● Extracted data entries
-- START --
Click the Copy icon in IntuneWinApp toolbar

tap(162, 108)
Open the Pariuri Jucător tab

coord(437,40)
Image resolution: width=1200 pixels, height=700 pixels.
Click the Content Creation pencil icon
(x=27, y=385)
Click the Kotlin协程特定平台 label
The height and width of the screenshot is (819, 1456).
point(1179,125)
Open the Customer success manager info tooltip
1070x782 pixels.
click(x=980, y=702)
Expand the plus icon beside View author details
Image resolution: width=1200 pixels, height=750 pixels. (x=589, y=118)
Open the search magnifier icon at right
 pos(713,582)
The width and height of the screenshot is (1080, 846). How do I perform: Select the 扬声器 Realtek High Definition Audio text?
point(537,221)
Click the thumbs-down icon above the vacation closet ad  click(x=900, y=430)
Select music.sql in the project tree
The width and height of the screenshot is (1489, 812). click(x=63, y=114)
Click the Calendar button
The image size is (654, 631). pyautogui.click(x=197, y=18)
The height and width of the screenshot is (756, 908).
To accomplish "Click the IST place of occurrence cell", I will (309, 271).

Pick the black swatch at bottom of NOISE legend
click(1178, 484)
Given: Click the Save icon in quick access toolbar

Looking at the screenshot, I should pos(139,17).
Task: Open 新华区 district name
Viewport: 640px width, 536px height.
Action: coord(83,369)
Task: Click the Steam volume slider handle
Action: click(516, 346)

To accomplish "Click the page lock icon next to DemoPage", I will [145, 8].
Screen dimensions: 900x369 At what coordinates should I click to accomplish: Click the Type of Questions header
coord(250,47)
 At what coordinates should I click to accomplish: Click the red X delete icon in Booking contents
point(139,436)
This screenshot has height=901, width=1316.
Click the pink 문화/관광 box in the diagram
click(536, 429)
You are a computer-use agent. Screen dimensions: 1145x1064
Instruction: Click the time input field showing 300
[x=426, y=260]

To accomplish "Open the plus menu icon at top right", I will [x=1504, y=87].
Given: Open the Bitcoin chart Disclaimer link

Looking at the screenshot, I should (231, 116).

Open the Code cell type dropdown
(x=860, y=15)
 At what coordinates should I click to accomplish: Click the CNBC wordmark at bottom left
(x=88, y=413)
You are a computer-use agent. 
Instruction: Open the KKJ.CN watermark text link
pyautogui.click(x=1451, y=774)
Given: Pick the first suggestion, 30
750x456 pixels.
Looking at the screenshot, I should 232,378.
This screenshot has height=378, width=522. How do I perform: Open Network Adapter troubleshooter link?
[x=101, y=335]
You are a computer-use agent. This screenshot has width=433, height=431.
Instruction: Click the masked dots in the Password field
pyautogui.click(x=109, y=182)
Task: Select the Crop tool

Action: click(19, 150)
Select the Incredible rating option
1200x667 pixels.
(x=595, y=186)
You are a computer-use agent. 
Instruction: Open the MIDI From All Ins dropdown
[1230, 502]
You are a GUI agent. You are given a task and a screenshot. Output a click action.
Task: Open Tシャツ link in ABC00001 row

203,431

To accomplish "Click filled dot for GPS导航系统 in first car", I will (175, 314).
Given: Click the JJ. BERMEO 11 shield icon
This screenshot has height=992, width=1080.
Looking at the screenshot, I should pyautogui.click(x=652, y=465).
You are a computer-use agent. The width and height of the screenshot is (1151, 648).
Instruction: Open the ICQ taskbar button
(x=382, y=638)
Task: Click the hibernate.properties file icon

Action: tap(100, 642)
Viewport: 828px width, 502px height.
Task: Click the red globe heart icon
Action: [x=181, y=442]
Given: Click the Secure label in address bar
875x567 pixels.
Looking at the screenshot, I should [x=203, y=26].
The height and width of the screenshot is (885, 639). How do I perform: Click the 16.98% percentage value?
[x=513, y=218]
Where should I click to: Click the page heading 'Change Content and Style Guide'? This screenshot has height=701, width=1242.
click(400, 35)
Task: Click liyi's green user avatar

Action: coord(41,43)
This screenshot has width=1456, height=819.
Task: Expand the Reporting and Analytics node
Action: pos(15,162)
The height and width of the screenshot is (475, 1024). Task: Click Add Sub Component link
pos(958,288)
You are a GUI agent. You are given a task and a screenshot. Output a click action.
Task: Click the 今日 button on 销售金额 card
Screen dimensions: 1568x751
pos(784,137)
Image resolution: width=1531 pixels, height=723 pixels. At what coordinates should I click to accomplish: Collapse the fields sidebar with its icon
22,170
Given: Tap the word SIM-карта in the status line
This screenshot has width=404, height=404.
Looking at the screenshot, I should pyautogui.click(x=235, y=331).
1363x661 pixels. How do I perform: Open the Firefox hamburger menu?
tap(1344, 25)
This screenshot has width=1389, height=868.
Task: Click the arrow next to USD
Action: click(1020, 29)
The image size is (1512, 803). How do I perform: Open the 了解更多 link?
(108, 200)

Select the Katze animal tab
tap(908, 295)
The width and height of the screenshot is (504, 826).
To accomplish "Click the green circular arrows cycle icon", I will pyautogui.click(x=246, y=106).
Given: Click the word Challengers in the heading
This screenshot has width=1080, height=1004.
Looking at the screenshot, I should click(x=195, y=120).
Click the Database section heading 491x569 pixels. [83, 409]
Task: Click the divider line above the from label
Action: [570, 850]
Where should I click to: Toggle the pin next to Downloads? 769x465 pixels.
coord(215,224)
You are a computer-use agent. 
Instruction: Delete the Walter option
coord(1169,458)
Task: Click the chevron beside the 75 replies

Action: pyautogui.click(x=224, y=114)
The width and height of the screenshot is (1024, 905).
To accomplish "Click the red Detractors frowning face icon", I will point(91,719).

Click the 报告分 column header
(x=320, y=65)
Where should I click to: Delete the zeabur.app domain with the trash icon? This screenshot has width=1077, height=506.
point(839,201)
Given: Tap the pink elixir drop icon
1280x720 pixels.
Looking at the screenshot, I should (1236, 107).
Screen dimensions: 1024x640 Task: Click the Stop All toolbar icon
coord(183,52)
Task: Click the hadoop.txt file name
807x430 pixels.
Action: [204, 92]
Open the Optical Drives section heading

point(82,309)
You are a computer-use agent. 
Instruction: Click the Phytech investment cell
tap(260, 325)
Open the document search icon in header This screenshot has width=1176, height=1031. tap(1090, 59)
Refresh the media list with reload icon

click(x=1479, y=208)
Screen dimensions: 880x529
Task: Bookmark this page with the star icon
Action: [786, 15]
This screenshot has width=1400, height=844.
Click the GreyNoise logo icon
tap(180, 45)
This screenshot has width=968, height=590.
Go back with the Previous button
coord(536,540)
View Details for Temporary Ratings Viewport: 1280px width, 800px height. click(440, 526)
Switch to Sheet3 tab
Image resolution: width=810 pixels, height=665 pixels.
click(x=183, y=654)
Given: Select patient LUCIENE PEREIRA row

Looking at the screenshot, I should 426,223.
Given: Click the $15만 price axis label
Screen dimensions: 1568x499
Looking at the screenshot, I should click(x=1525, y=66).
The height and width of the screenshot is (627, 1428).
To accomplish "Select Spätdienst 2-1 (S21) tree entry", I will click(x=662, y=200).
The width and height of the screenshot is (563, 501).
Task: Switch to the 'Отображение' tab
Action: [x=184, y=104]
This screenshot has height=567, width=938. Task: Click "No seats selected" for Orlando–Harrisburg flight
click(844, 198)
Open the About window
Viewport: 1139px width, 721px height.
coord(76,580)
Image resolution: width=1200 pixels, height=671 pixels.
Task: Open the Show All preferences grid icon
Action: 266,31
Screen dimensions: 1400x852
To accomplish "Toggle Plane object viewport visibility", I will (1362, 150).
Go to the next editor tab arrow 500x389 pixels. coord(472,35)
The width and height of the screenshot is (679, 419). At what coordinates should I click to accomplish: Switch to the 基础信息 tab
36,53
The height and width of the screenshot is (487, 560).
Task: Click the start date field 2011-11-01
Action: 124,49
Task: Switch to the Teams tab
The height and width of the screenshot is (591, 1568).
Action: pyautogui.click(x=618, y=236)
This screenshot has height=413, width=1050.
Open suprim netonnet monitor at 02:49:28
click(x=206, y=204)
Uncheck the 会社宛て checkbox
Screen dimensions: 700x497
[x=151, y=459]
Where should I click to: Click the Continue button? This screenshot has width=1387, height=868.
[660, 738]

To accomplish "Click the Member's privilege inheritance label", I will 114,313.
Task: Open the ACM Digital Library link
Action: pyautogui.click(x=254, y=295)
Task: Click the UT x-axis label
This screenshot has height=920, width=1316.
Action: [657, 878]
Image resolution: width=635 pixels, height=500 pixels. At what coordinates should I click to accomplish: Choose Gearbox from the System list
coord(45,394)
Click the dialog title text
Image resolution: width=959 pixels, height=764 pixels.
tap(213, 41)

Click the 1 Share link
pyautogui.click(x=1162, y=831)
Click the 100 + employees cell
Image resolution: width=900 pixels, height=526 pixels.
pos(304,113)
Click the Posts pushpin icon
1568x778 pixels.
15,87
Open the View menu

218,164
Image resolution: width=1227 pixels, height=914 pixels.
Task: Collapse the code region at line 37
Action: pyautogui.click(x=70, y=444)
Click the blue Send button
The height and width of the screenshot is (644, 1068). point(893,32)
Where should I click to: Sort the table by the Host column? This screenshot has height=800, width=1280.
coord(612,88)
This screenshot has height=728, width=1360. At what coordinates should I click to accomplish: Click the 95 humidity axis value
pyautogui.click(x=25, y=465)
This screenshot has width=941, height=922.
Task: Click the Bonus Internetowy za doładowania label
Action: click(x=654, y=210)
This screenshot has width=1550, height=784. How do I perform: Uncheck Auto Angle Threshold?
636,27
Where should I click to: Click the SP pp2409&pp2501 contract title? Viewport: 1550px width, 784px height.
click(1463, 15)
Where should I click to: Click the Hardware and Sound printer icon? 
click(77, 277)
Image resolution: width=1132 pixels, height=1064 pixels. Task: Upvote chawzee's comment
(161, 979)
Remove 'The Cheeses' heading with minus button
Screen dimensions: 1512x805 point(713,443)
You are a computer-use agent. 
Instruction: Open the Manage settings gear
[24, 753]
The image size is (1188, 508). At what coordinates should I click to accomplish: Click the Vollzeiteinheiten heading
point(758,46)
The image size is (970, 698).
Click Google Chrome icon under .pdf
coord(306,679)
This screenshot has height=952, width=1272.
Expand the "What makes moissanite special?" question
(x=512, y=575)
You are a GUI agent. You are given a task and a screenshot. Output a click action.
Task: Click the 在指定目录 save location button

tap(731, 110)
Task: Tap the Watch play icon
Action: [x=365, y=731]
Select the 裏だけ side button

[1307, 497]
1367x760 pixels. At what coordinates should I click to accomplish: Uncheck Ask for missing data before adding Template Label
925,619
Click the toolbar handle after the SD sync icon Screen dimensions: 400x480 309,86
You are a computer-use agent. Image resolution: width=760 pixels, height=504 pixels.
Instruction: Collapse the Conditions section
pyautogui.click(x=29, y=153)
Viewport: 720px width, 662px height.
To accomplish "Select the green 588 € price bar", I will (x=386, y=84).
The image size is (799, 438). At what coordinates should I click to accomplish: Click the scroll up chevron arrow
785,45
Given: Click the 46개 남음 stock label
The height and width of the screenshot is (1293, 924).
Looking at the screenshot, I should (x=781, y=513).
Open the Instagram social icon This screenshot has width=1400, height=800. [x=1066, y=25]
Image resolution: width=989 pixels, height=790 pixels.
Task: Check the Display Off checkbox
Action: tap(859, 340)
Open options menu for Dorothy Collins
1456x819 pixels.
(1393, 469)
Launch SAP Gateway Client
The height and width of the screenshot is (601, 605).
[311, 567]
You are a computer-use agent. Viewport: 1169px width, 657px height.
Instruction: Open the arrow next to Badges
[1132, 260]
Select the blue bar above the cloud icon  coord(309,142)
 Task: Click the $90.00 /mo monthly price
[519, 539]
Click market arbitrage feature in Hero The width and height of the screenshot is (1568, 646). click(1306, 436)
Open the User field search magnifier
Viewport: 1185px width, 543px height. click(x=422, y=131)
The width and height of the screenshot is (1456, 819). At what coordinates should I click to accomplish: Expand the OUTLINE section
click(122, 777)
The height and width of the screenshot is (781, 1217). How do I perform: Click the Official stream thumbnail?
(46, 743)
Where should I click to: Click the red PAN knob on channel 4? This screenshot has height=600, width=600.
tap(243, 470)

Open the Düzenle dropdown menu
-- END --
● Exercise details
Copy out the records word for word, everything from the line containing "Click the toolbar" down to the line containing "Looking at the screenshot, I should (x=781, y=513).", with both of those lines included.

● Finished task
Click the toolbar handle after the SD sync icon Screen dimensions: 400x480 309,86
You are a computer-use agent. Image resolution: width=760 pixels, height=504 pixels.
Instruction: Collapse the Conditions section
pyautogui.click(x=29, y=153)
Viewport: 720px width, 662px height.
To accomplish "Select the green 588 € price bar", I will (x=386, y=84).
The image size is (799, 438). At what coordinates should I click to accomplish: Click the scroll up chevron arrow
785,45
Given: Click the 46개 남음 stock label
The height and width of the screenshot is (1293, 924).
Looking at the screenshot, I should (x=781, y=513).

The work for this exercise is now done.